Exercise directions: Leave out every picture and set down, exactly, the lines below from the one holding "You are a GUI" up to and including the one holding "Task: Switch to Menno's Weightings tab".

Data to process:
=== Begin Enclosure ===
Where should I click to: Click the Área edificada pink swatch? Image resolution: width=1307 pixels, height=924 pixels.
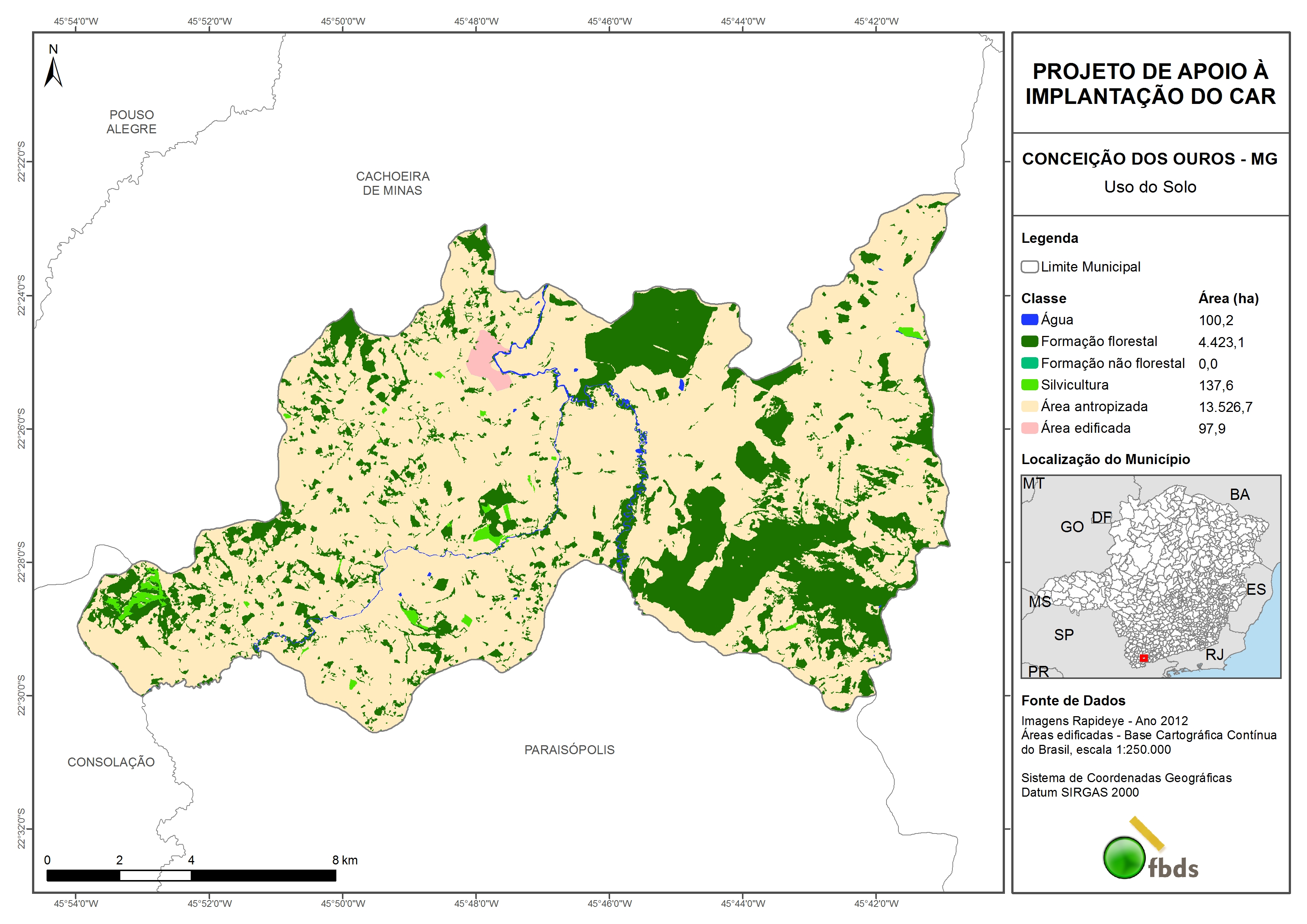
=== End Enclosure ===
=== Begin Enclosure ===
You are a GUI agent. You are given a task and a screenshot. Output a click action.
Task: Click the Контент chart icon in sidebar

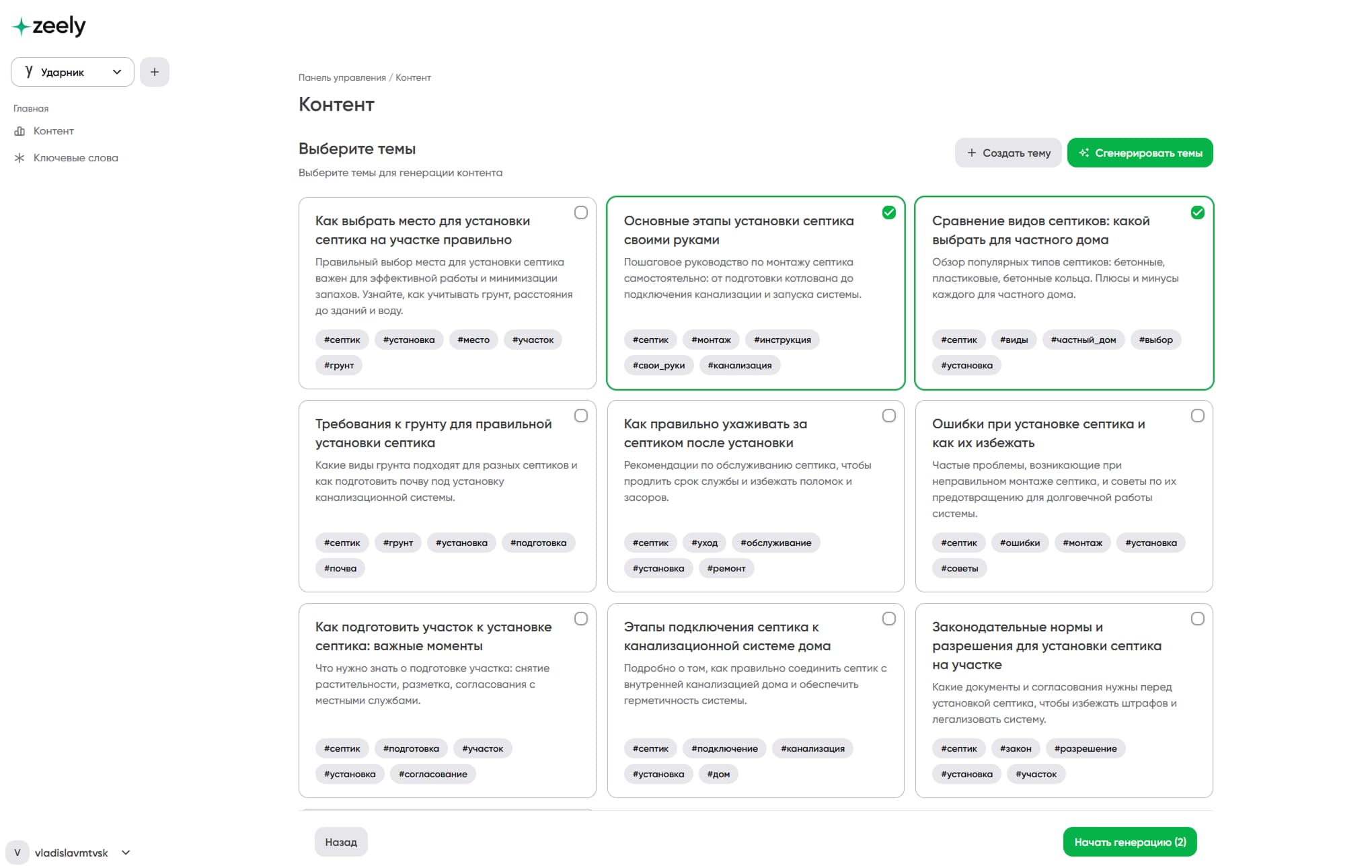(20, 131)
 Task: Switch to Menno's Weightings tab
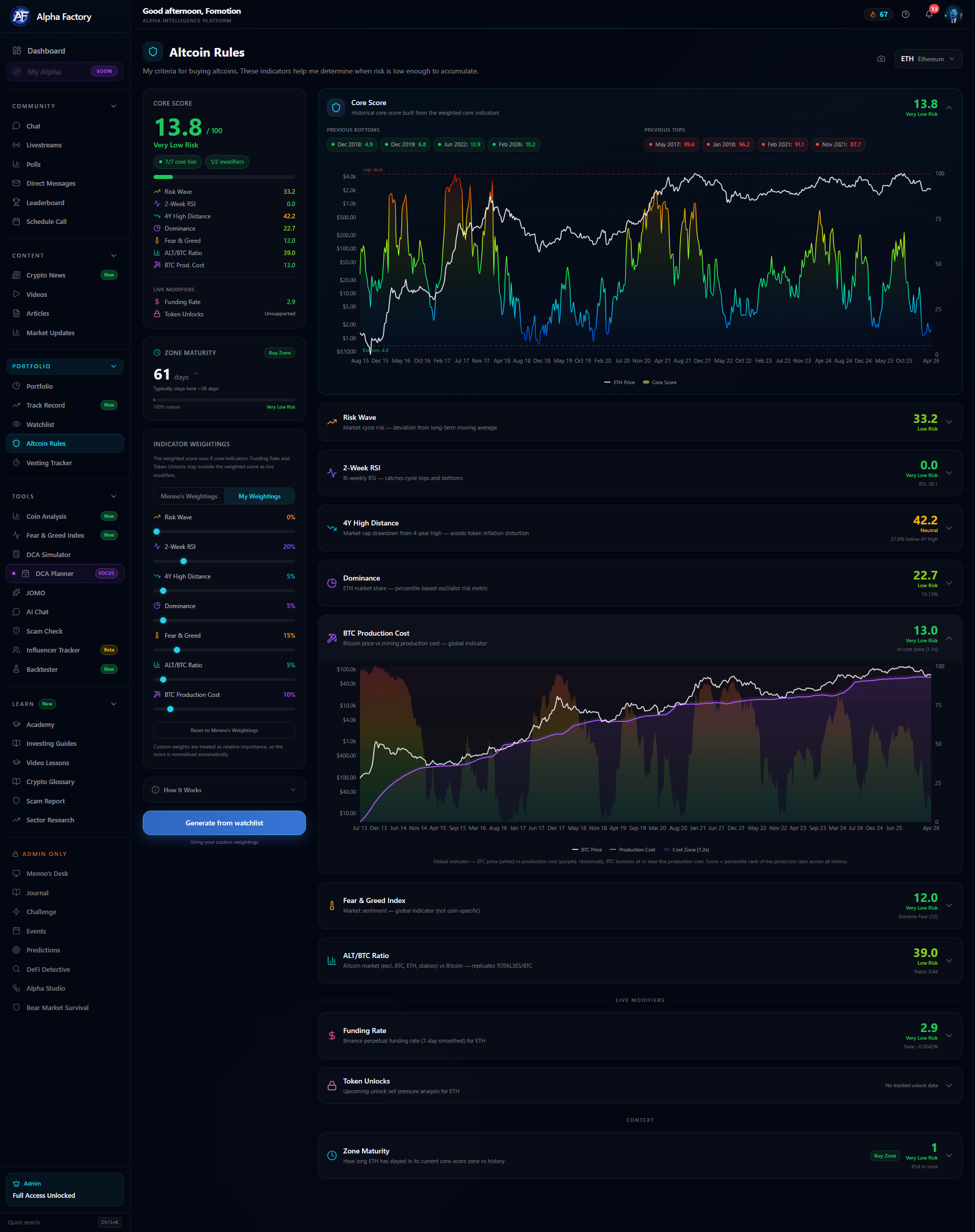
=== End Enclosure ===
=== Begin Enclosure ===
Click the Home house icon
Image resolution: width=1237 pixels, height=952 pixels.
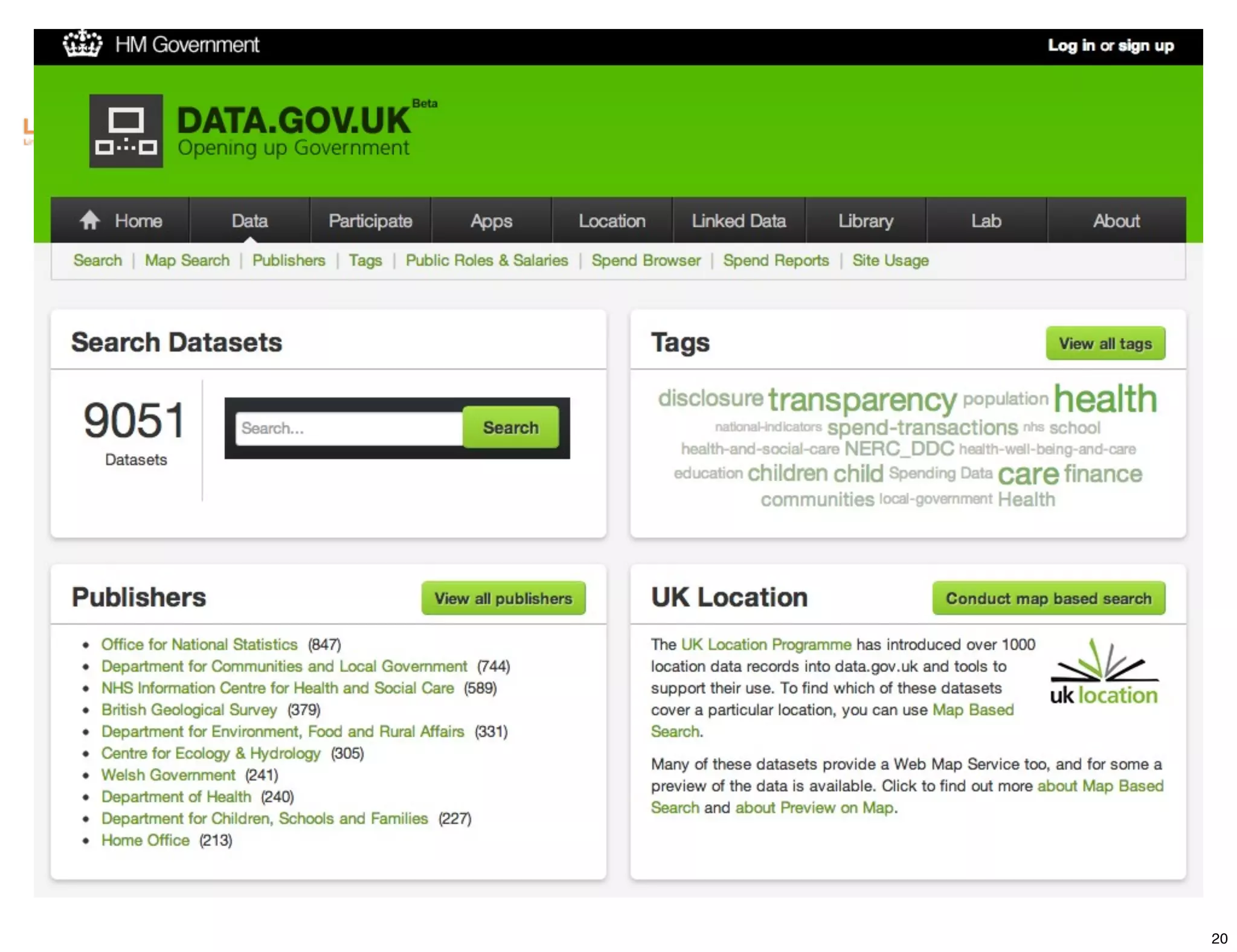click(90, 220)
=== End Enclosure ===
Output for this exercise:
You are a GUI agent. You are given a task and a screenshot. Output a click action.
Task: Click the Контент chart icon in sidebar

(20, 131)
 Task: Switch to Menno's Weightings tab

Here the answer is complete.